## WRITTEN REQUEST
Repeat word for word the part of the fan thread that opens with the words containing "A 60mm low-noise" and closes with "it quieter still.".

Where did you guys get your small, battery-powered fans?


----------



## Jesie (May 6, 2010)

Let me know if you see a Radio Shack...


----------



## Slyck (May 6, 2010)

Get a 40mm computer fan from Newegg. 8 AA's will power it for a long time.


----------



## Lobar (May 6, 2010)

Slyck said:


> Get a 40mm computer fan from Newegg. 8 AA's will power it for a long time.



Yeah, computer case fans are the way to go here.  Just hook the wires up to a battery compartment and away you go.


----------



## EdieFantabulous (May 6, 2010)

Oooo, good idea.


----------



## Error 404 (May 6, 2010)

A 60mm low-noise PC fan would probably be better, since 40mm ones generally make a lot of noise (high pitched whirr).
Running it at 7 volts instead of 12 volts can make it quieter still.


----------



## Hyasinth (May 7, 2010)

Matrices has a tutorial for this!

http://www.matrices.net/fans.asp


----------



## RoseHexwit (May 10, 2010)

Here's some closure for you guys. My dad harvested a fan from an old computer and got a few extra wires and things from Radio Shack. I now have a small, battery-powered fan for the reasonable price of ten dollars. 

Thanks for everyone's help! :3


----------



## Stargazer Bleu (May 11, 2010)

The suit i have, had one built right in. Some places, or people can put them in when making the suit.

Or can get one like you did and put one in your self.


----------



## KarabinerCoyote (May 11, 2010)

I picked up a few small cooling fans from salvaged computer circuit boards bought ar a recent yard sale. A bit dusty, but serviceable.


----------

## Data listing
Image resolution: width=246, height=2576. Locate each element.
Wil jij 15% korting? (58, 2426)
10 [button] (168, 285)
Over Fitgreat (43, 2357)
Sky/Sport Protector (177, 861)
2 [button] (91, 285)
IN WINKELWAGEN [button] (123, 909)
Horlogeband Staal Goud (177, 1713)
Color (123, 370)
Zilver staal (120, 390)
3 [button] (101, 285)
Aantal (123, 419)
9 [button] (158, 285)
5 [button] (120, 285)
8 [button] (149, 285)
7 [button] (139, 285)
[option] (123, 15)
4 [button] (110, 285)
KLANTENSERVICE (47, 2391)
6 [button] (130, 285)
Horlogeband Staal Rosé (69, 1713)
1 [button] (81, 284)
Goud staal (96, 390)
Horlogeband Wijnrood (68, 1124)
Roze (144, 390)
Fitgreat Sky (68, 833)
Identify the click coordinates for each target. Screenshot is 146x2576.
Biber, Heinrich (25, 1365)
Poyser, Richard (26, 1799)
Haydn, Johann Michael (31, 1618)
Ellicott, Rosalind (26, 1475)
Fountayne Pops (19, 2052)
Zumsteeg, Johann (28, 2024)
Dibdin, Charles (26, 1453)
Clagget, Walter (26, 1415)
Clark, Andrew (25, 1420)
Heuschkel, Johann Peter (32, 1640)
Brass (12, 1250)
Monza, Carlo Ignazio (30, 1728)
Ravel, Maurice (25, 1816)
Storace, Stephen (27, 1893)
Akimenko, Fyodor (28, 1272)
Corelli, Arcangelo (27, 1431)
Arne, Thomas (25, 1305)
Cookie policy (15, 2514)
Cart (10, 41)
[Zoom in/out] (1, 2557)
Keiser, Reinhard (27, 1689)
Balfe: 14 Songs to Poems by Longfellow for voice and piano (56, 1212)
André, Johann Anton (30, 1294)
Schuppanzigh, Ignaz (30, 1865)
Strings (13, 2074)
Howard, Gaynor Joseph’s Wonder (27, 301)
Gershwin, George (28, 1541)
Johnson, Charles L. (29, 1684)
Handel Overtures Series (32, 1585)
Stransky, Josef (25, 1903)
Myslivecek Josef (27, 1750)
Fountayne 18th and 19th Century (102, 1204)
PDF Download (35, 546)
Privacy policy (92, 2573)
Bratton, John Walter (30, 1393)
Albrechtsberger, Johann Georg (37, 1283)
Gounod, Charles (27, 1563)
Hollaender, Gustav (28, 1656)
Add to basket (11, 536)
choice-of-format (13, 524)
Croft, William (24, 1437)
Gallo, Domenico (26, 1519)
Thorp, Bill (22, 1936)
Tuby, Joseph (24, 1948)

## RESPONSE FOR THIS EXERCISE
A 60mm low-noise PC fan would probably be better, since 40mm ones generally make a lot of noise (high pitched whirr).
Running it at 7 volts instead of 12 volts can make it quieter still.